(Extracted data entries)

┄┄┄┄┄┄┄┄┄┄

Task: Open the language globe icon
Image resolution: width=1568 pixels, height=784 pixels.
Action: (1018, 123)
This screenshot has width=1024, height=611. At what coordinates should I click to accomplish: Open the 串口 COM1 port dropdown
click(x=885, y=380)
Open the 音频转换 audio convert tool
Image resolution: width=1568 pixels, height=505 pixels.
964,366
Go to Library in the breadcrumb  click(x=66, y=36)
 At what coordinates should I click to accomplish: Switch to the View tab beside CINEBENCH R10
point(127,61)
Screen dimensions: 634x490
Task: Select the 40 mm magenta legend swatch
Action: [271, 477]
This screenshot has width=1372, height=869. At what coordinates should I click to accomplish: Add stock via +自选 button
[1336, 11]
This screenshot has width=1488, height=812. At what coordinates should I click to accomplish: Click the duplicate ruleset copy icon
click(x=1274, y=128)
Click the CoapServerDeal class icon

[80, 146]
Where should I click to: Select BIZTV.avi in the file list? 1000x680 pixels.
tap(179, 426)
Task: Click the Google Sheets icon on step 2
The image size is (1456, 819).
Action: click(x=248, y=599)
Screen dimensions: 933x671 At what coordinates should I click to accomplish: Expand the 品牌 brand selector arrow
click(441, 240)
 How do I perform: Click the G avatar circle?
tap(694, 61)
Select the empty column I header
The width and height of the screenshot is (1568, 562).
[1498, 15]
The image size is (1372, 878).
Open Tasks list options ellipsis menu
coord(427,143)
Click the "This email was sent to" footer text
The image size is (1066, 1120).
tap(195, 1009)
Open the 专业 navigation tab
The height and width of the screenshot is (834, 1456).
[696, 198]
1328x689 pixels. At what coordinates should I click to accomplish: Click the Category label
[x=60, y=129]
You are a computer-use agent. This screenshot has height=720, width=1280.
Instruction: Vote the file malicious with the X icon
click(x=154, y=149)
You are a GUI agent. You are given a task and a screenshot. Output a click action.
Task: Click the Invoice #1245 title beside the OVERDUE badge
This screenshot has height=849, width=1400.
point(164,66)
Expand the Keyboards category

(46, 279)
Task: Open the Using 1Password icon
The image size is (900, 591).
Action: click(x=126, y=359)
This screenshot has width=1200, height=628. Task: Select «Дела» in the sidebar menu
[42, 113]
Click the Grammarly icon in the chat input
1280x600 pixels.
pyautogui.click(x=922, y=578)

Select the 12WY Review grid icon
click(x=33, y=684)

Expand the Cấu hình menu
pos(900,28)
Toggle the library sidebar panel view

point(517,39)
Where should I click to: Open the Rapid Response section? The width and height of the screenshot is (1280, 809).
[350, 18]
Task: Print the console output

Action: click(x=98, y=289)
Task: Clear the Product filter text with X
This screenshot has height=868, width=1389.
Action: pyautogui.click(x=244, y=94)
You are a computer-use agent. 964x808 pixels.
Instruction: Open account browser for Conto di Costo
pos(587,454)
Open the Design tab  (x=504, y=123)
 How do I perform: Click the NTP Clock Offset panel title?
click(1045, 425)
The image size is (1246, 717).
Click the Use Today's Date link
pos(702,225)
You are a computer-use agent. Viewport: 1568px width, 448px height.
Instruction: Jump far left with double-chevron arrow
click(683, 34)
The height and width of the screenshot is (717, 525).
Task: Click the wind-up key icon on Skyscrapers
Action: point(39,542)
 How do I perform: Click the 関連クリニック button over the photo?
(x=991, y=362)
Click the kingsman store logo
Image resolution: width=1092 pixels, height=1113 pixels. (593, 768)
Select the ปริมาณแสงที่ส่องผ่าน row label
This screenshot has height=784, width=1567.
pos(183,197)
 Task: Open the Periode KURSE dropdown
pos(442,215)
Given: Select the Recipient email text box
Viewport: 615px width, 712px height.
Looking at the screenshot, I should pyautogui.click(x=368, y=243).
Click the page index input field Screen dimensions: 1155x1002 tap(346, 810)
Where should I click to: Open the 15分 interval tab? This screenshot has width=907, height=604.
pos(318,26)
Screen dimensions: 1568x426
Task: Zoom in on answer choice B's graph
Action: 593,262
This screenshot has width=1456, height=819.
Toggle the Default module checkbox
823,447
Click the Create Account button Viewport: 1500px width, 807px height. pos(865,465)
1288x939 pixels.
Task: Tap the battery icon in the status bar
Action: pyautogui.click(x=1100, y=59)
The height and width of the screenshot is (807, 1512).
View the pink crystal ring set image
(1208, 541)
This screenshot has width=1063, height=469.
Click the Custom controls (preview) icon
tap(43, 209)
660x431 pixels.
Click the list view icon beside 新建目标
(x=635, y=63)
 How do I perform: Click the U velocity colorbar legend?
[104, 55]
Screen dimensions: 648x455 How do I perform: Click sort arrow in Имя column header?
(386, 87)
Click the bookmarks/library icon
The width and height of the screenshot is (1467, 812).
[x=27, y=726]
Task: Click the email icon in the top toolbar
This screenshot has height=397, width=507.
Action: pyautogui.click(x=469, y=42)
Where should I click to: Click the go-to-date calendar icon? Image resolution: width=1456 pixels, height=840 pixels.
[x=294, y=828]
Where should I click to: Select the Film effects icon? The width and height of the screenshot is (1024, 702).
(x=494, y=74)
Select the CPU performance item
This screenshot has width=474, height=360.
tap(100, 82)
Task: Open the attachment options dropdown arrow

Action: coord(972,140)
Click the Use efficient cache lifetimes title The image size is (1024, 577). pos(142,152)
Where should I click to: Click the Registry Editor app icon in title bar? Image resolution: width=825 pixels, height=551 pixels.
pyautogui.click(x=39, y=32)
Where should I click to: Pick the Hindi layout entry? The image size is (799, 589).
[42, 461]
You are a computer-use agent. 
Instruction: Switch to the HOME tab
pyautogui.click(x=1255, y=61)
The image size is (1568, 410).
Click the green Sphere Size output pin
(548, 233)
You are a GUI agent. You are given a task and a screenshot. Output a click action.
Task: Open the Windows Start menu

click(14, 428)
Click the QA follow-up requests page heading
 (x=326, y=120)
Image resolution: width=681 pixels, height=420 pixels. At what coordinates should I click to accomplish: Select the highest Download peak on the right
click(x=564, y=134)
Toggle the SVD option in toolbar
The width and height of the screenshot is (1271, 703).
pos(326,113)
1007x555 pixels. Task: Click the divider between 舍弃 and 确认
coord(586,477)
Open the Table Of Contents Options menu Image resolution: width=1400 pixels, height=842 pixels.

┄┄┄┄┄┄┄┄┄┄

Please lay out every line of the material above as a JSON list of strings, one string per line, skipping any blank lines.

[Written solution]
[
  "Task: Open the language globe icon",
  "Image resolution: width=1568 pixels, height=784 pixels.",
  "Action: (1018, 123)",
  "This screenshot has width=1024, height=611. At what coordinates should I click to accomplish: Open the 串口 COM1 port dropdown",
  "click(x=885, y=380)",
  "Open the 音频转换 audio convert tool",
  "Image resolution: width=1568 pixels, height=505 pixels.",
  "964,366",
  "Go to Library in the breadcrumb  click(x=66, y=36)",
  " At what coordinates should I click to accomplish: Switch to the View tab beside CINEBENCH R10",
  "point(127,61)",
  "Screen dimensions: 634x490",
  "Task: Select the 40 mm magenta legend swatch",
  "Action: [271, 477]",
  "This screenshot has width=1372, height=869. At what coordinates should I click to accomplish: Add stock via +自选 button",
  "[1336, 11]",
  "This screenshot has width=1488, height=812. At what coordinates should I click to accomplish: Click the duplicate ruleset copy icon",
  "click(x=1274, y=128)",
  "Click the CoapServerDeal class icon",
  "[80, 146]",
  "Where should I click to: Select BIZTV.avi in the file list? 1000x680 pixels.",
  "tap(179, 426)",
  "Task: Click the Google Sheets icon on step 2",
  "The image size is (1456, 819).",
  "Action: click(x=248, y=599)",
  "Screen dimensions: 933x671 At what coordinates should I click to accomplish: Expand the 品牌 brand selector arrow",
  "click(441, 240)",
  " How do I perform: Click the G avatar circle?",
  "tap(694, 61)",
  "Select the empty column I header",
  "The width and height of the screenshot is (1568, 562).",
  "[1498, 15]",
  "The image size is (1372, 878).",
  "Open Tasks list options ellipsis menu",
  "coord(427,143)",
  "Click the \"This email was sent to\" footer text",
  "The image size is (1066, 1120).",
  "tap(195, 1009)",
  "Open the 专业 navigation tab",
  "The height and width of the screenshot is (834, 1456).",
  "[696, 198]",
  "1328x689 pixels. At what coordinates should I click to accomplish: Click the Category label",
  "[x=60, y=129]",
  "You are a computer-use agent. This screenshot has height=720, width=1280.",
  "Instruction: Vote the file malicious with the X icon",
  "click(x=154, y=149)",
  "You are a GUI agent. You are given a task and a screenshot. Output a click action.",
  "Task: Click the Invoice #1245 title beside the OVERDUE badge",
  "This screenshot has height=849, width=1400.",
  "point(164,66)",
  "Expand the Keyboards category",
  "(46, 279)",
  "Task: Open the Using 1Password icon",
  "The image size is (900, 591).",
  "Action: click(x=126, y=359)",
  "This screenshot has width=1200, height=628. Task: Select «Дела» in the sidebar menu",
  "[42, 113]",
  "Click the Grammarly icon in the chat input",
  "1280x600 pixels.",
  "pyautogui.click(x=922, y=578)",
  "Select the 12WY Review grid icon",
  "click(x=33, y=684)",
  "Expand the Cấu hình menu",
  "pos(900,28)",
  "Toggle the library sidebar panel view",
  "point(517,39)",
  "Where should I click to: Open the Rapid Response section? The width and height of the screenshot is (1280, 809).",
  "[350, 18]",
  "Task: Print the console output",
  "Action: click(x=98, y=289)",
  "Task: Clear the Product filter text with X",
  "This screenshot has height=868, width=1389.",
  "Action: pyautogui.click(x=244, y=94)",
  "You are a computer-use agent. 964x808 pixels.",
  "Instruction: Open account browser for Conto di Costo",
  "pos(587,454)",
  "Open the Design tab  (x=504, y=123)",
  " How do I perform: Click the NTP Clock Offset panel title?",
  "click(1045, 425)",
  "The image size is (1246, 717).",
  "Click the Use Today's Date link",
  "pos(702,225)",
  "You are a computer-use agent. Viewport: 1568px width, 448px height.",
  "Instruction: Jump far left with double-chevron arrow",
  "click(683, 34)",
  "The height and width of the screenshot is (717, 525).",
  "Task: Click the wind-up key icon on Skyscrapers",
  "Action: point(39,542)",
  " How do I perform: Click the 関連クリニック button over the photo?",
  "(x=991, y=362)",
  "Click the kingsman store logo",
  "Image resolution: width=1092 pixels, height=1113 pixels. (593, 768)",
  "Select the ปริมาณแสงที่ส่องผ่าน row label",
  "This screenshot has height=784, width=1567.",
  "pos(183,197)",
  " Task: Open the Periode KURSE dropdown",
  "pos(442,215)",
  "Given: Select the Recipient email text box",
  "Viewport: 615px width, 712px height.",
  "Looking at the screenshot, I should pyautogui.click(x=368, y=243).",
  "Click the page index input field Screen dimensions: 1155x1002 tap(346, 810)",
  "Where should I click to: Open the 15分 interval tab? This screenshot has width=907, height=604.",
  "pos(318,26)",
  "Screen dimensions: 1568x426",
  "Task: Zoom in on answer choice B's graph",
  "Action: 593,262",
  "This screenshot has width=1456, height=819.",
  "Toggle the Default module checkbox",
  "823,447",
  "Click the Create Account button Viewport: 1500px width, 807px height. pos(865,465)",
  "1288x939 pixels.",
  "Task: Tap the battery icon in the status bar",
  "Action: pyautogui.click(x=1100, y=59)",
  "The height and width of the screenshot is (807, 1512).",
  "View the pink crystal ring set image",
  "(1208, 541)",
  "This screenshot has width=1063, height=469.",
  "Click the Custom controls (preview) icon",
  "tap(43, 209)",
  "660x431 pixels.",
  "Click the list view icon beside 新建目标",
  "(x=635, y=63)",
  " How do I perform: Click the U velocity colorbar legend?",
  "[104, 55]",
  "Screen dimensions: 648x455 How do I perform: Click sort arrow in Имя column header?",
  "(386, 87)",
  "Click the bookmarks/library icon",
  "The width and height of the screenshot is (1467, 812).",
  "[x=27, y=726]",
  "Task: Click the email icon in the top toolbar",
  "This screenshot has height=397, width=507.",
  "Action: pyautogui.click(x=469, y=42)",
  "Where should I click to: Click the go-to-date calendar icon? Image resolution: width=1456 pixels, height=840 pixels.",
  "[x=294, y=828]",
  "Where should I click to: Select the Film effects icon? The width and height of the screenshot is (1024, 702).",
  "(x=494, y=74)",
  "Select the CPU performance item",
  "This screenshot has width=474, height=360.",
  "tap(100, 82)",
  "Task: Open the attachment options dropdown arrow",
  "Action: coord(972,140)",
  "Click the Use efficient cache lifetimes title The image size is (1024, 577). pos(142,152)",
  "Where should I click to: Click the Registry Editor app icon in title bar? Image resolution: width=825 pixels, height=551 pixels.",
  "pyautogui.click(x=39, y=32)",
  "Where should I click to: Pick the Hindi layout entry? The image size is (799, 589).",
  "[42, 461]",
  "You are a computer-use agent. ",
  "Instruction: Switch to the HOME tab",
  "pyautogui.click(x=1255, y=61)",
  "The image size is (1568, 410).",
  "Click the green Sphere Size output pin",
  "(548, 233)",
  "You are a GUI agent. You are given a task and a screenshot. Output a click action.",
  "Task: Open the Windows Start menu",
  "click(14, 428)",
  "Click the QA follow-up requests page heading",
  " (x=326, y=120)",
  "Image resolution: width=681 pixels, height=420 pixels. At what coordinates should I click to accomplish: Select the highest Download peak on the right",
  "click(x=564, y=134)",
  "Toggle the SVD option in toolbar",
  "The width and height of the screenshot is (1271, 703).",
  "pos(326,113)",
  "1007x555 pixels. Task: Click the divider between 舍弃 and 确认",
  "coord(586,477)",
  "Open the Table Of Contents Options menu Image resolution: width=1400 pixels, height=842 pixels."
]